Prompt =
Your response should give back each record exactly, word for word.

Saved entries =
------------------------------------------------

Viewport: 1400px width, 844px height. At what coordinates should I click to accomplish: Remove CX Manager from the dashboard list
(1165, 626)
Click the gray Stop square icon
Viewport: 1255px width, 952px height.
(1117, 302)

------------------------------------------------

Expected output =
Viewport: 1400px width, 844px height. At what coordinates should I click to accomplish: Remove CX Manager from the dashboard list
(1165, 626)
Click the gray Stop square icon
Viewport: 1255px width, 952px height.
(1117, 302)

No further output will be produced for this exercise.